Pangolim-malaio

A espécie tem sido caçada até a extinção por causa de sua carne e escamas, utilizadas na medicina tradicional chinesa, apesar da falta de evidências de que tenham algum efeito.

Monday, April 6, 2020,
Por Redação National Geographic
pangolim-malaio
Pangolim-malaio da espécie Manis javanica, em extinção, no Centro de Conservação de Carnívoros e Pangolins no Parque Nacional Cuc Phuong, no Vietnã.
Foto de Joel Sartore, National Geographic Photo Ark
  • Nome comum: Pangolim-malaio
  • Nome científico: Manis javanica
  • Classe: mamíferos
  • Dieta: insetívoro
  • Expectativa de vida média: desconhecida
  • Tamanho: até 55 cm
  • Peso: 5 a 6,80 kg
  • Status de conservação: criticamente ameaçado
  • Tendência populacional: em declínio 
A National Geographic Society e o Disney Conservation Fund colaboram com os esforços de conservação dessa espécie. A National Geographic Partners é uma joint venture entre a National Geographic Society e a The Walt Disney Company.

Os pangolins-malaios estão criticamente ameaçados. Como as demais espécies de pangolins de outras regiões da Ásia e da África, estão sendo caçados até a extinção por causa de sua carne e escamas, utilizadas na medicina tradicional chinesa, apesar da falta de evidências de que tenham algum efeito. Todas as oito espécies dessas criaturas tímidas e cheias de escamas são consideradas os mamíferos mais traficados do mundo.

Os pangolins são cobertos, em grande parte, por escamas espessas de queratina — a substância da qual as unhas humanas são feitas — que protegem seus corpos de predadores como leopardos. Quando ameaçados, enrolam-se formando uma bola, assim como fazem os tatus, e assim escondem seu ventre vulnerável e outras partes não cobertas pelas escamas rígidas. Esse mecanismo de defesa facilita sua captura pelos humanos.

Além de suas escamas, a característica mais notável do pangolim é sua língua e focinho longos. Assim como um tamanduá, o pangolim utiliza suas fortes garras dianteiras para quebrar cupinzeiros e formigueiros, em seguida, enfia seu focinho e suga os insetos com sua língua extremamente longa.

Os pangolins-malaios são a espécie de pangolim com a maior área de distribuição na Ásia, ocorrendo em grande parte do sudeste asiático. Eles possuem algumas diferenças em relação aos seus primos asiáticos (principalmente, o pangolim chinês): possuem menos fileiras de escamas nas costas, caudas mais longas e garras de membros dianteiros mais curtas. Também tendem mais a subir em árvores para alcançar formigueiros, usando suas caudas preênseis para se agarrar aos galhos. Durante o dia, dormem em tocas ou cavidades nas árvores.

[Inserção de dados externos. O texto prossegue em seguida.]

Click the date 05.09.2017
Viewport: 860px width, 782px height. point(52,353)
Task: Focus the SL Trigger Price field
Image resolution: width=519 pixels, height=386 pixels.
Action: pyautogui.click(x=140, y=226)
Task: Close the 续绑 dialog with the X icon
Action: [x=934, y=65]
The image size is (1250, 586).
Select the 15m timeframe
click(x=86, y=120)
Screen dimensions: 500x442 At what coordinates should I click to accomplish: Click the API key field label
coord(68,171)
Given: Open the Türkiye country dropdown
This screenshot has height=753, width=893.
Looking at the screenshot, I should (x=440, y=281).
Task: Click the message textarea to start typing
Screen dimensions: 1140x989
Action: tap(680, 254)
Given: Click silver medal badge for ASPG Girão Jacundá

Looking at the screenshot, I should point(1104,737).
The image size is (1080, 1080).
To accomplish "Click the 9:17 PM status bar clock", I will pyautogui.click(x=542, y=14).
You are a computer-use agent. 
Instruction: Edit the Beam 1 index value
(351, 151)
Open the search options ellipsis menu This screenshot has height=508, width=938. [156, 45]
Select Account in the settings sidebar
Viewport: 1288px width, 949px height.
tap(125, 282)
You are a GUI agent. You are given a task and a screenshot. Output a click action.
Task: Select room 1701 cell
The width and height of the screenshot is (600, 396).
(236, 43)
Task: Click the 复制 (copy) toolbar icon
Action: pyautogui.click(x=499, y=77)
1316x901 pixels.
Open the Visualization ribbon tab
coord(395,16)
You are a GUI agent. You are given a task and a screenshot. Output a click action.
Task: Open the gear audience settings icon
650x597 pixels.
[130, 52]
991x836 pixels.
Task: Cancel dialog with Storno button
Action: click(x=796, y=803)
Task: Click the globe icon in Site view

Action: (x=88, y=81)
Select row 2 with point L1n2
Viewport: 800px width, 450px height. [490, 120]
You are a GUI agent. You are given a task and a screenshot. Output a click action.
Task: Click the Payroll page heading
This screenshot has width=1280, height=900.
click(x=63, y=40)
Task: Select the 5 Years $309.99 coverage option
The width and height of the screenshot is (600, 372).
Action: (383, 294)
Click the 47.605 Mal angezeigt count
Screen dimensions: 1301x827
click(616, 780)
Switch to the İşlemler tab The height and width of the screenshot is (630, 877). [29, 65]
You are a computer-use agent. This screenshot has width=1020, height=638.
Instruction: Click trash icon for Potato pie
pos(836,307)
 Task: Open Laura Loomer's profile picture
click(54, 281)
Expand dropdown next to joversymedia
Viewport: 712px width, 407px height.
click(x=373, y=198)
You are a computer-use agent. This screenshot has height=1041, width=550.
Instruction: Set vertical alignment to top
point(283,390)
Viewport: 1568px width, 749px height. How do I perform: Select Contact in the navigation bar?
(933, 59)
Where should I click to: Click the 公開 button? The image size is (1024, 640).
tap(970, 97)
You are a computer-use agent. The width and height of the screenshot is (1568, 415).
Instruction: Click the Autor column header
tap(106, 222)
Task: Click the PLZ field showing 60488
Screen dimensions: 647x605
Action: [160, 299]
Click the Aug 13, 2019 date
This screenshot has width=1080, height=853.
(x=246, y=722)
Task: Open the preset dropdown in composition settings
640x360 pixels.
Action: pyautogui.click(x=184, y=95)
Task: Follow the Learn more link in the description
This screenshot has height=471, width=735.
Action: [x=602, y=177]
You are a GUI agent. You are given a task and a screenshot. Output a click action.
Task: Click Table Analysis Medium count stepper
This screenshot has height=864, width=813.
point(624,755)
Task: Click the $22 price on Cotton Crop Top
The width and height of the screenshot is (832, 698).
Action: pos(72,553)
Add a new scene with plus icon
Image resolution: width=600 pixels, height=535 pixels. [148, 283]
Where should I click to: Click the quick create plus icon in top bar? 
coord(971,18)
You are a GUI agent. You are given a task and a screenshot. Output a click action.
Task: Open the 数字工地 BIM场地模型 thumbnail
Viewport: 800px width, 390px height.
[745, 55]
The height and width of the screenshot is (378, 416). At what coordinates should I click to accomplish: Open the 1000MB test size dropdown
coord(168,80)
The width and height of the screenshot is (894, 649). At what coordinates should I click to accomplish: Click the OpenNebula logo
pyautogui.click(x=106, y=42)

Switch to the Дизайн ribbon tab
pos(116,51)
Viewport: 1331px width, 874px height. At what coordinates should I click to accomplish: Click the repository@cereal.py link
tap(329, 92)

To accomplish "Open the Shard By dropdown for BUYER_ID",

Como outras espécies de pangolins, as fêmeas de pangolins-malaios geralmente têm um filhote de cada vez.

Como os pangolins-malaios costumam ser solitários, tímidos e noturnos, assim como as demais espécies de pangolins, não há estimativas confiáveis da população. No entanto, segundo levantamentos de caçadores em várias partes de suas áreas de distribuição, esses animais estão muito mais difíceis de encontrar, sugerindo que suas populações foram drasticamente dizimadas. Com o declínio das populações de pangolins na Ásia, os traficantes de animais silvestres recorrem cada vez mais aos pangolins africanos.

O comércio internacional em todas as oito espécies de pangolim foi banido pela Convenção sobre o Comércio Internacional de Espécies da Fauna e Flora Silvestres Ameaçadas de Extinção em 2016.

VOCÊ SABIA?

  • As espécies asiáticas de pangolins possuem cerdas entre suas escamas, ao contrário das espécies africanas.
  • A língua de um pangolim é mais longa que seu corpo; ela se retrai em uma cavidade especial em seu abdômen.
  • “Pangolim” vem de “penggulung”, que significa “rolo” em malaio. Os pangolins se enrolam, formando uma bola, quando ameaçados.
  • Pangolins são os únicos mamíferos conhecidos no mundo cobertos com escamas verdadeiras.